Key Facts
- Duration
- 985 – 1795 (c. 810 years)
- Founded
- County of Huy granted to Bishop Notker, c. 985
- Circle (from 1500)
- Lower Rhenish–Westphalian Circle
- Parishes (1559)
- 1,636 parishes in 8 archdeaconries
- Major cities
- Liège, Huy, Hasselt, Dinant, Tongeren, Maaseik
- Annexed by France
- 1795; territories joined Belgium in 1830
Imperial Zenith Metrics
Historical Trajectory
Phase I: Rise
The Prince-Bishopric originated around 980–985 when Bishop Notker of Liège, appointed bishop in 972, received secular control of the County of Huy from Emperor Otto II. This grant of temporal authority transformed the bishops of Liège into imperial princes with a seat and vote in the Imperial Diet.
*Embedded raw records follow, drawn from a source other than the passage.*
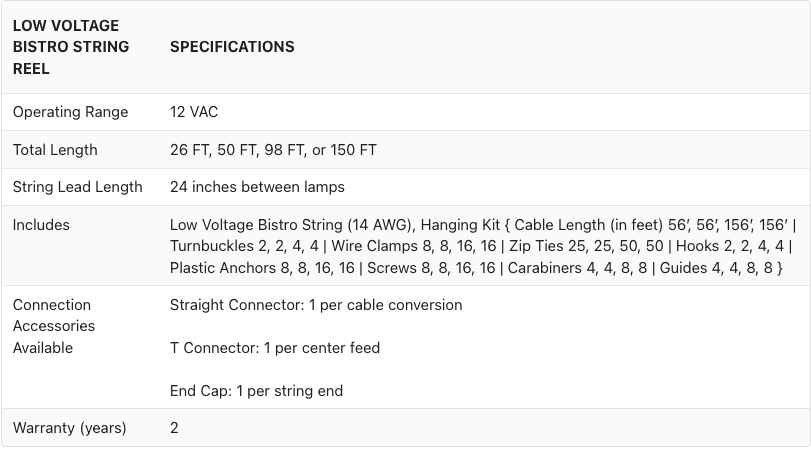Screen dimensions: 811x449
Task: Click the "Plastic Anchors 8, 8, 16, 16" entry
Action: [262, 268]
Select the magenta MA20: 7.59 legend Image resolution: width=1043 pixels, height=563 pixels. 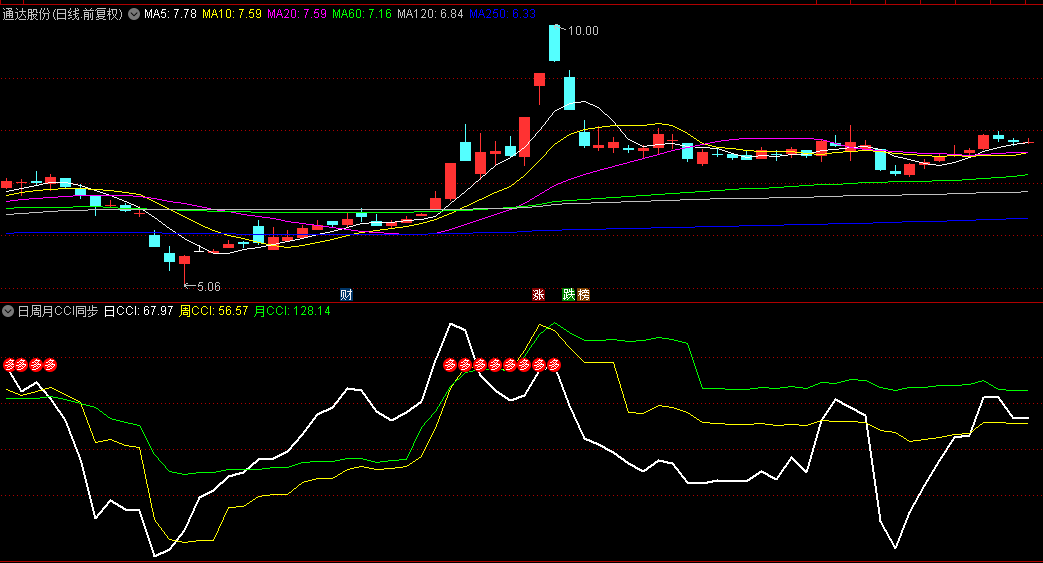(x=297, y=15)
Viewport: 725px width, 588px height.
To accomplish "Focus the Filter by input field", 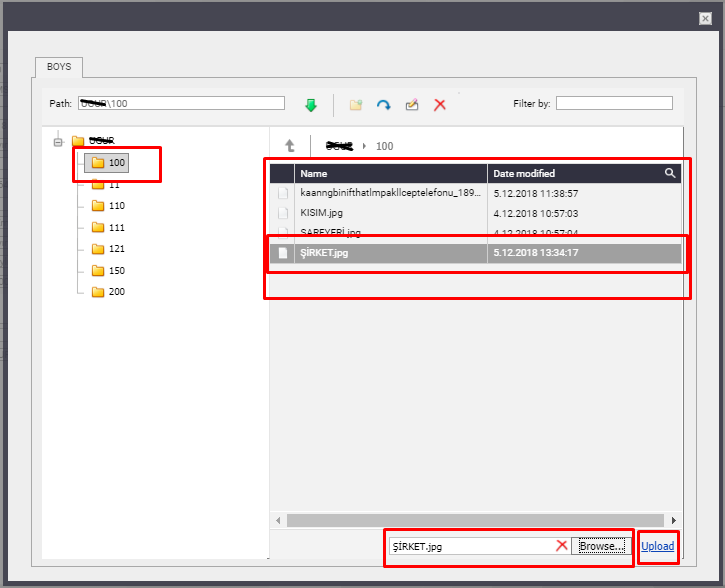I will (614, 103).
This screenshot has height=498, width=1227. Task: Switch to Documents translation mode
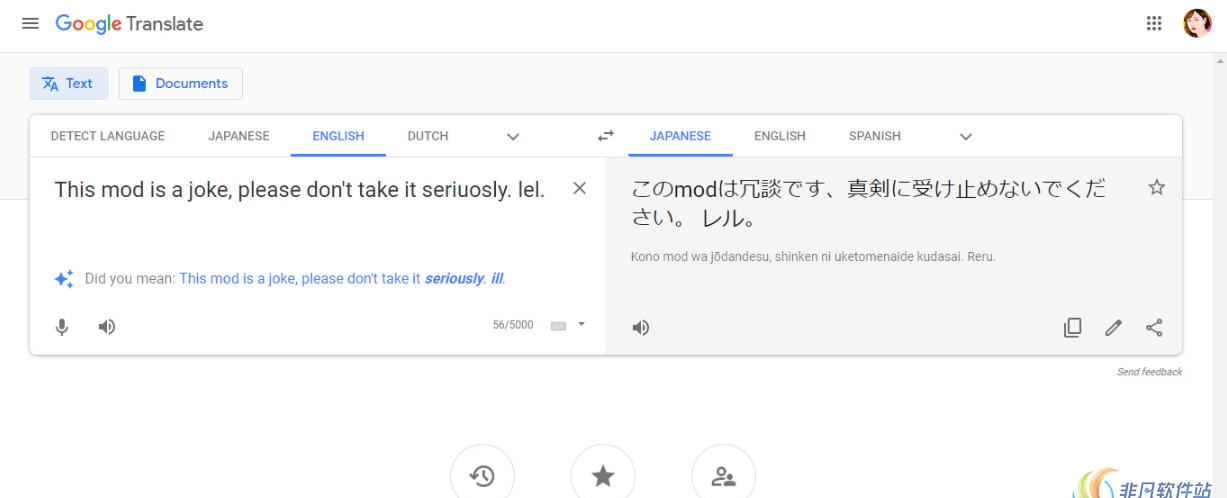[x=181, y=84]
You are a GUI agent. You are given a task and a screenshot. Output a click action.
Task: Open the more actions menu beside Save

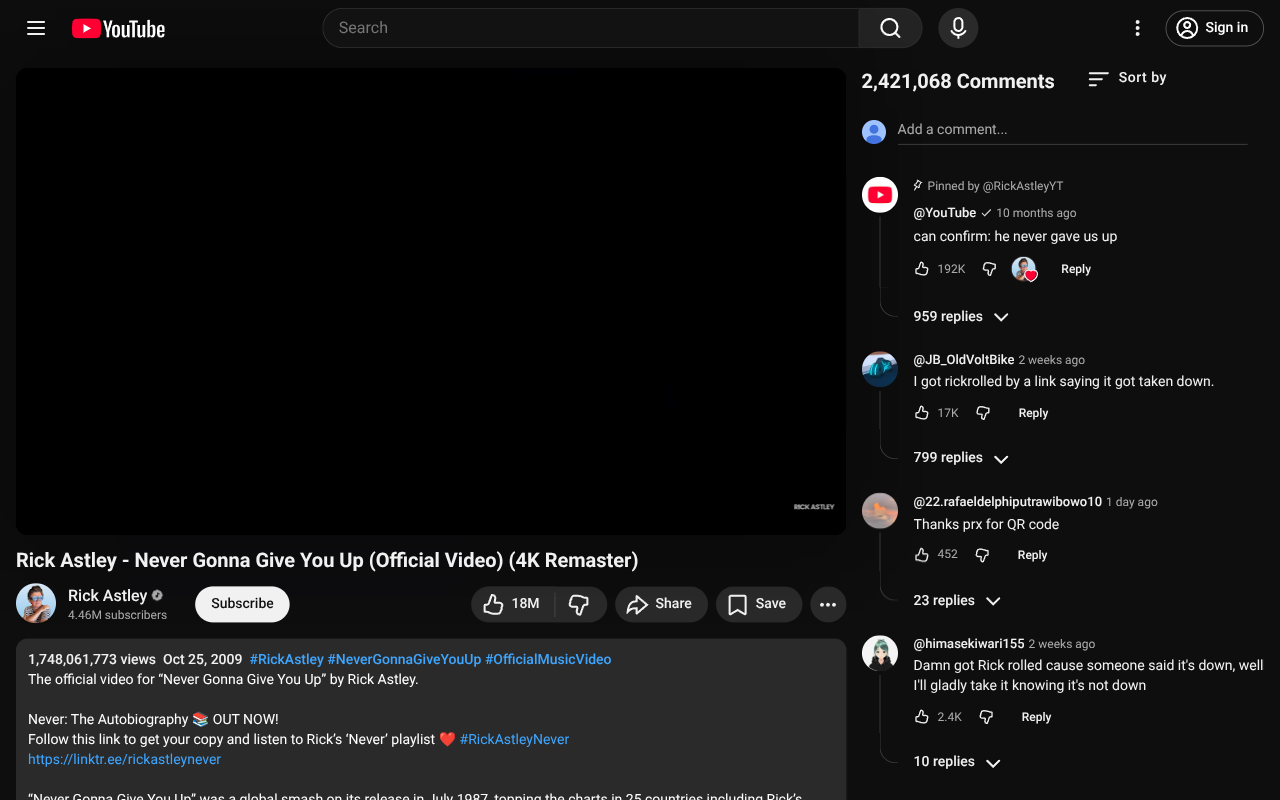point(828,604)
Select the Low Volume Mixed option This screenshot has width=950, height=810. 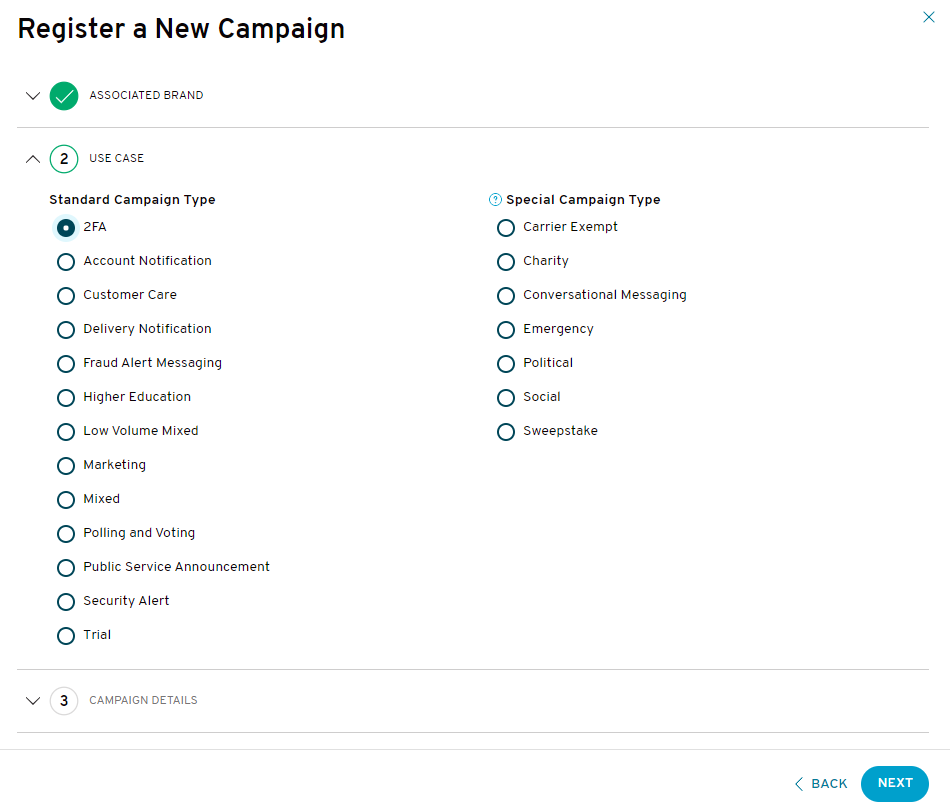pyautogui.click(x=66, y=432)
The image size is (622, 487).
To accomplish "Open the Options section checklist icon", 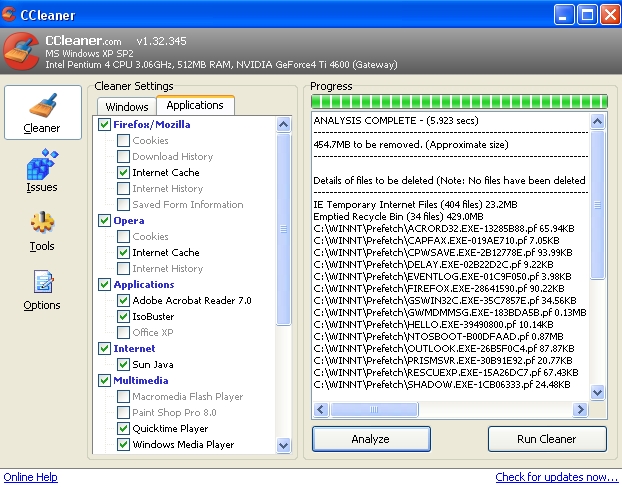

Over subsequent centuries the principality expanded to cover most of the present Belgian provinces of Liège and Limburg, with exclaves extending into other parts of Belgium and the Netherlands.
Phase II: Zenith
At its height the principality governed a substantial territory of 1,636 parishes grouped into eight archdeaconries, with over twenty important bonnes villes including Liège, Huy, Hasselt, Dinant, and Tongeren. As an Imperial Estate within the Lower Rhenish–Westphalian Circle from 1500, the prince-bishop wielded both ecclesiastical and civil authority. The city of Maastricht was jointly administered with the Duke of Brabant, reflecting the principality's complex diplomatic position among the major powers of the Low Countries.
Phase III: Decline
Political pressure from the dukes of Burgundy and later the Habsburgs increasingly constrained the principality from the sixteenth century. In 1789 revolution transformed it briefly into the Republic of Liège, though the prince-bishopric was restored in 1791. France permanently annexed the territory in 1795, ending episcopal rule. After the Napoleonic era the lands passed to the United Kingdom of the Netherlands in 1815, and upon Belgian independence in 1830 they became part of the new Belgian state.